Cpl Roman F. Klick 36620923
Co "A", 353rd Engr Regt
A.P.O. #502, c/o Postmaster
San Francisco, California
August 6, 1943

Dear Aunty Clara,

It is really Sunday Morning, 8 August 1943, but to keep our letters straight I have dated it the 6th. This has been about the longest stretch in which I was too busy to sit down and write a letter to you. Things began clicking the evening of August 6. There was no movie picture scheduled for that night so I thought I would be able to write letter after letter and therefore I squandered the free time between four and five o'clock. It was shortly after supper that we heard there was to be a band concert at six-thirty. Rather than wait in the tent until that time, Larry and I took our portable chairs and a few magazines to the amphitheater and sat there reading them until the concert began. The concert ended early but we had become interested in the stories we had been reading and instead of writing letters we had to finish the articles. That was the third mistake. First I had wasted that afternoon hour, then I went off to hear the band, and third I had to finish the story. It wasn't long after that that I was summoned to the Orderly Room and had to do some last minute work for Lt Hanton. That last minute work took from before eleven o'clock at night to after one o'clock in the morning.

The seventh of August was busy from the very start to the very finish. I had to fill in several items in every man's Service Record, type up several reports and handle several new allotments. That was in the morning. In the afternoon Mersing and I had to go to town and return the payroll to the Finance office. Immediately after coming back from town, I went up on the hill to the Projection Room and began rewinding the five reels of "The Great Ziegfeld". Before I was finished with that job and the incidental splicing that went with it, it was time to set things up for the show. I didn't even get a chance to eat supper at the time.

If you remember "The Great Ziegfeld" was a long show and it was after nine o'clock before we were finished running it after which came the usual rewinding and splicing. Incidentally, although Lt Yantis was in the booth for the beginning of the show and at the ending of the show, I handled the entire affair for the first time. That means that except for extraordinary breakdowns I can now consider myself experienced enough to run the machine alone.

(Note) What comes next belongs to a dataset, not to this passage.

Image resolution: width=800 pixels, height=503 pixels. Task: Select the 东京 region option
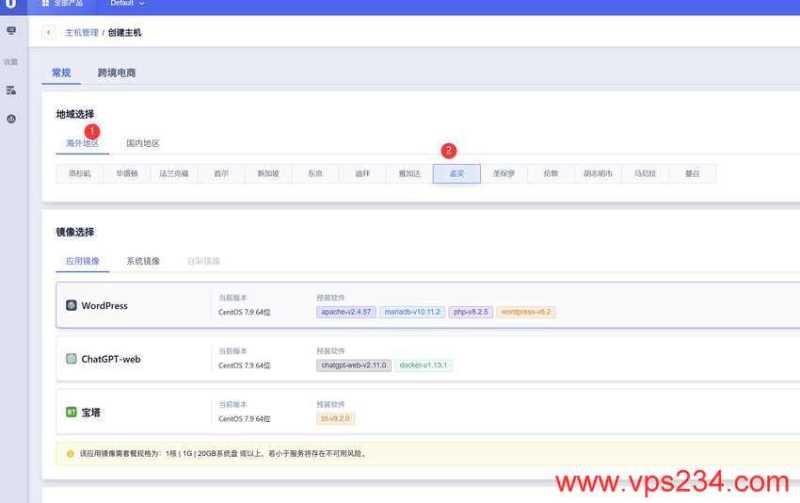click(x=315, y=174)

After the show was over I went over to the mess hall to see if they had anything left to eat because by that time, I was famished. And by golly, Aunty Clara, I licked that mess kit clean. Usually I am unable to eat all they give me but yesterday I was a "chowhound".

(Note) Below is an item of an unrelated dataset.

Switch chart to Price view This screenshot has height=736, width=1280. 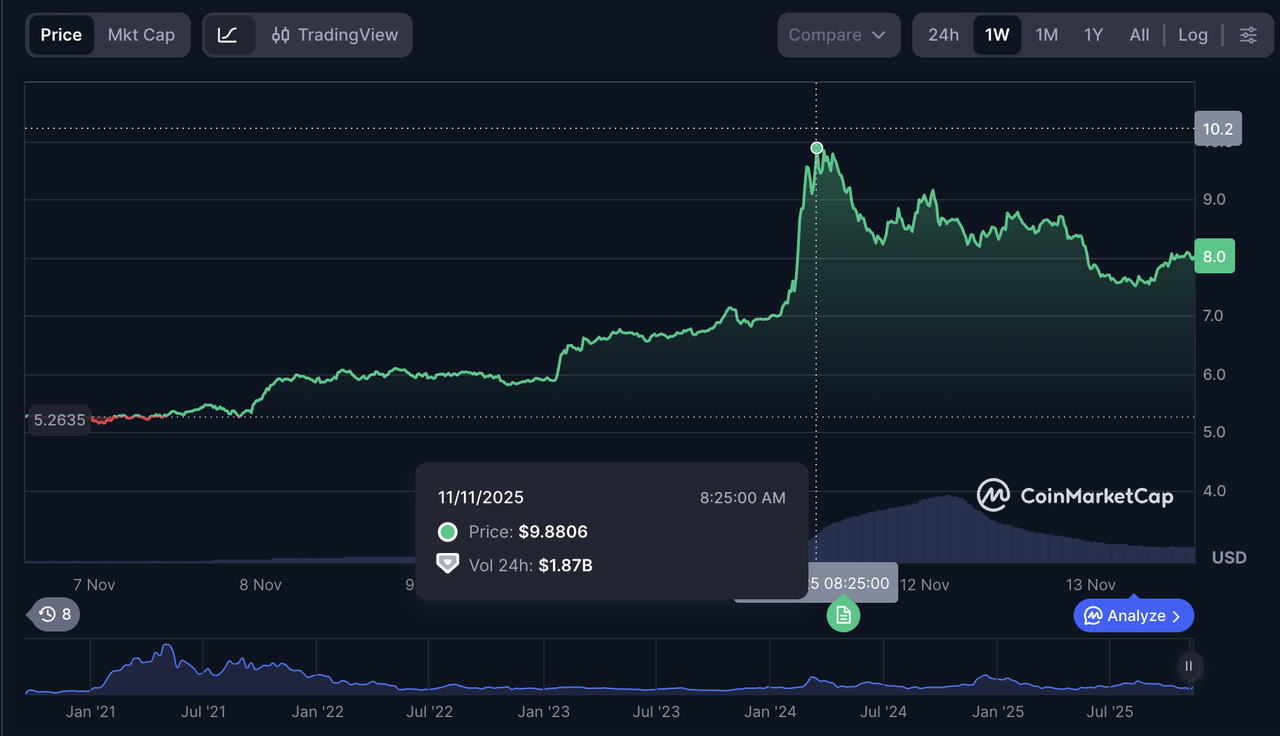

Then this morning rolled around with no Reveille and breakfast if you wanted it. No one in our tent wanted it because along around eight o'clock we woke up to find it was broad daylight. Since my sun tans were conveniently at hand (I had to wear them to town), I put them on today for the first time I had them on in all the Sundays we've been here. I've breakfasted on candy bars so far this morning and have already done some work in the office. There is a lot of work to do today but before I do anything else I am going to catch up on the letters I should have written during the last two days.

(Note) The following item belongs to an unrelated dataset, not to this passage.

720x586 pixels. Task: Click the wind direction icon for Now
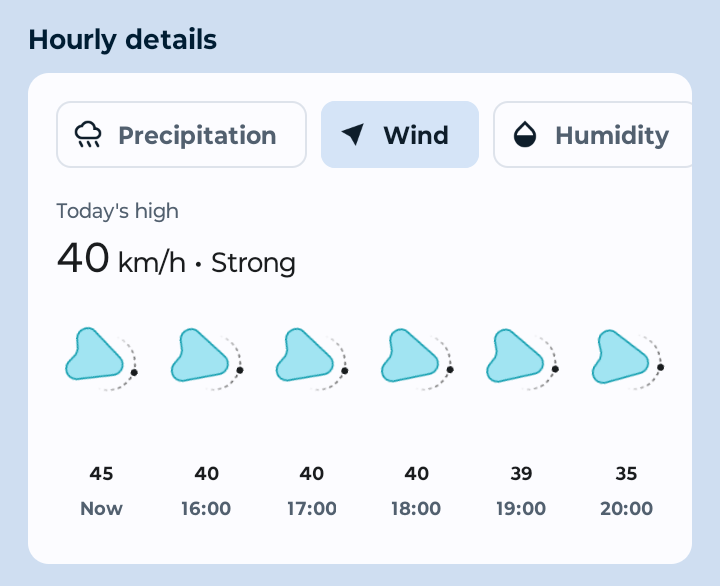pos(96,356)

After that brief resume of the last several days you should have the highlights of my activities. Now for the elaborations and the details. You will note that I said I breakfasted on candy. Well, the PX is selling real candy bars again with no limit on how much you can buy. The result was that every fellow who could spare the 80( for a box of twenty-four bars went there and purchased them. I bought a box of Hershey's Milk Chocolate with Almonds and have been making myself sick on them ever since. In between every two or three milk chocolates I have had a double mint patty. That stomach of mine must be made if iron the way it can resist all that poison I put into it.